The standard approach is to sort intervals by start and then compare each interval with the previous (or maintain an active set). When an interval’s start is less than the previous interval’s end, they overlap — record the conflicting pair.

Method 1 - Sort by start and scan (record overlapping pairs)

Intuition

Sorting by start brings potential overlapping intervals next to each other. If interval[i].start < interval[i-1].end, the two intervals overlap.

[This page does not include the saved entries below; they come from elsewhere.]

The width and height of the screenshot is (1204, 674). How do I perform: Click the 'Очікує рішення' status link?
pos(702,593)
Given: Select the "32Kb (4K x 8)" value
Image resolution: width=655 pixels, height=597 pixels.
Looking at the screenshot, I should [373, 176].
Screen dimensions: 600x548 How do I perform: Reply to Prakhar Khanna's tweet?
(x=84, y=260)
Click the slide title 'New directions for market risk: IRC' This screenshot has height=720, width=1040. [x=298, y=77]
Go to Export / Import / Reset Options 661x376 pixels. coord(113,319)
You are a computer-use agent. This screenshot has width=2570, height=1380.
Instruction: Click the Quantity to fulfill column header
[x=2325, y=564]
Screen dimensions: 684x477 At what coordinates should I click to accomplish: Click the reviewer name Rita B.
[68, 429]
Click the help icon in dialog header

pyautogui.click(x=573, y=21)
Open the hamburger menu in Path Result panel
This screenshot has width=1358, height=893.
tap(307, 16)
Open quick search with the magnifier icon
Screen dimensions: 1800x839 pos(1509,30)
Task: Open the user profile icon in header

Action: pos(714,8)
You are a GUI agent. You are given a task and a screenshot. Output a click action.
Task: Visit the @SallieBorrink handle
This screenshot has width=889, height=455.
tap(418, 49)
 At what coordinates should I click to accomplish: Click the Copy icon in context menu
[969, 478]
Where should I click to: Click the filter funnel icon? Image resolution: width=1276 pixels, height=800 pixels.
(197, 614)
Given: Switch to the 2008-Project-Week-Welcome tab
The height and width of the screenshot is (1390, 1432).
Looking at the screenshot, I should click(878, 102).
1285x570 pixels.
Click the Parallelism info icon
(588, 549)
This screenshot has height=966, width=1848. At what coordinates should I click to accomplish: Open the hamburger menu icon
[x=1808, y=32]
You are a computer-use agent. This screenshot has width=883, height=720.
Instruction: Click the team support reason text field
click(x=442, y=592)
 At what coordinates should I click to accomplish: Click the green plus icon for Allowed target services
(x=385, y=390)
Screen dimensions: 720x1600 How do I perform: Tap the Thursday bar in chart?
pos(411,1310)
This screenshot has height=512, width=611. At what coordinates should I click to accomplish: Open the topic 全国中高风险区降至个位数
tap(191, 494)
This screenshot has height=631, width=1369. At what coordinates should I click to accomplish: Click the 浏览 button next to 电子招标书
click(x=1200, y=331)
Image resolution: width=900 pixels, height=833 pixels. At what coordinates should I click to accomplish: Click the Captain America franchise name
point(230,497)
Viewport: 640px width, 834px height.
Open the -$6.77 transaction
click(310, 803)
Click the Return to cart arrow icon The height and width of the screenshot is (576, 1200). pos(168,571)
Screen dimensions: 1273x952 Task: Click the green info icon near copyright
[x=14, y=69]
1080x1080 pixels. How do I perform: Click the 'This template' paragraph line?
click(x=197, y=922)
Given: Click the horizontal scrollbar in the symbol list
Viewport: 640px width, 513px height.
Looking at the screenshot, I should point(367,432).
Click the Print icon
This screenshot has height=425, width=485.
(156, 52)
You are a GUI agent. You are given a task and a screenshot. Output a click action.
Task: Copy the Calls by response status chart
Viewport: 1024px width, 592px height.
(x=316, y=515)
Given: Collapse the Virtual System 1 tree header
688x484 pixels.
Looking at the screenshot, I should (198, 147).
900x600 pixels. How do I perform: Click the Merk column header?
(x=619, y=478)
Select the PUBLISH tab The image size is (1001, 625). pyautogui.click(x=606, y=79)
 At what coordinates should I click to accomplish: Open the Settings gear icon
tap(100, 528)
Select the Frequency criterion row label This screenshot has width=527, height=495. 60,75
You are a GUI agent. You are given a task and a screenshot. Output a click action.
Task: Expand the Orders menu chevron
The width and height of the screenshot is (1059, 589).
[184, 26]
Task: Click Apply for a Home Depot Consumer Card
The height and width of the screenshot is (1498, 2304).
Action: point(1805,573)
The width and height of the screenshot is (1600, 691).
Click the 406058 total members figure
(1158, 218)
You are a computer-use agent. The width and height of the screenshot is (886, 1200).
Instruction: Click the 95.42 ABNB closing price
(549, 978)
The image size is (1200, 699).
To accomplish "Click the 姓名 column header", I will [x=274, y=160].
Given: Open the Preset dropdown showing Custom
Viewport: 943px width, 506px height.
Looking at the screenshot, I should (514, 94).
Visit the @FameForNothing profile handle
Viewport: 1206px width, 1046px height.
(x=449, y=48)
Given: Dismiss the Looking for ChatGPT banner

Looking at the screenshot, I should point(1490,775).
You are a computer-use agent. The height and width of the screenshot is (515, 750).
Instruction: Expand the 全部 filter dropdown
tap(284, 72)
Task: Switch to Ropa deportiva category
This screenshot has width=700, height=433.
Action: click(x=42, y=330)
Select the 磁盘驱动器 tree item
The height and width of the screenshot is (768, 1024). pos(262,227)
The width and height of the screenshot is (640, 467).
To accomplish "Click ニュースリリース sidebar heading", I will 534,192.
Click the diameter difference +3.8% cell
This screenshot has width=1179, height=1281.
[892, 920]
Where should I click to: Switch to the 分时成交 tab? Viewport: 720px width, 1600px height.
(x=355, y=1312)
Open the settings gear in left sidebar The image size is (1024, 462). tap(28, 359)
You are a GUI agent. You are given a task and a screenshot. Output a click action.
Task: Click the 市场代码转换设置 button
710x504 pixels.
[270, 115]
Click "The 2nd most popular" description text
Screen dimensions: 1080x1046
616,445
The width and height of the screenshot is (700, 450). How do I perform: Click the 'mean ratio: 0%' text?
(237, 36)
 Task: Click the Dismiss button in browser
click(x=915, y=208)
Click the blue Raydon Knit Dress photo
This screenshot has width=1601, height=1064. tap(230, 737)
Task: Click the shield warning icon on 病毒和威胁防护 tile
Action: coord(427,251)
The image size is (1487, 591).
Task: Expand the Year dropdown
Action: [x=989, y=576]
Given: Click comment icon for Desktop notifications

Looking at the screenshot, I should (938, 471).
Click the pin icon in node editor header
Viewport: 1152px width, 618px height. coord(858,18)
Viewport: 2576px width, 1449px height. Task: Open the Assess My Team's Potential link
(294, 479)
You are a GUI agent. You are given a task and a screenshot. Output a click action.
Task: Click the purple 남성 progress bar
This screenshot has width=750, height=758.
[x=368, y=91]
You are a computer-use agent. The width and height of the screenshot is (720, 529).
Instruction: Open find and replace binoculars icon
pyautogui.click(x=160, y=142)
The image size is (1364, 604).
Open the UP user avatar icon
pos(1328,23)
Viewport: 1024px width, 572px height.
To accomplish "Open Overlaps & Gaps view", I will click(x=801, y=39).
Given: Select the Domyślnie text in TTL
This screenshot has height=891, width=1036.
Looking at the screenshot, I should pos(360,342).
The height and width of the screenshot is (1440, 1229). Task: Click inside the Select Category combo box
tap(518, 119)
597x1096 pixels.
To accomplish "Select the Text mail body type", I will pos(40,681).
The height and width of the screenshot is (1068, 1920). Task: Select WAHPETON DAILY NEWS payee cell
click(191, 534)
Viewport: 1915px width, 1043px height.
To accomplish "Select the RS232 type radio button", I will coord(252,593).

Scanning once after sorting finds all adjacent overlaps; to find all conflicts (including overlapping multiple previous intervals), keep a running prev interval that tracks the rightmost end seen so far or compare with nearby intervals as needed.

Approach

1. If there are fewer than 2 appointments return an empty list.
2. Sort intervals by start in non-decreasing order.
3. Iterate i from 1 to n-1:

• If intervals[i].start < intervals[i-1].end then record the pair (intervals[i-1], intervals[i]) as a conflict.
• To capture chains where one interval overlaps multiple previous intervals (rare for simple adjacent-check approach), you can maintain an active interval with the maximum end among overlapping group members and compare subsequent intervals against it.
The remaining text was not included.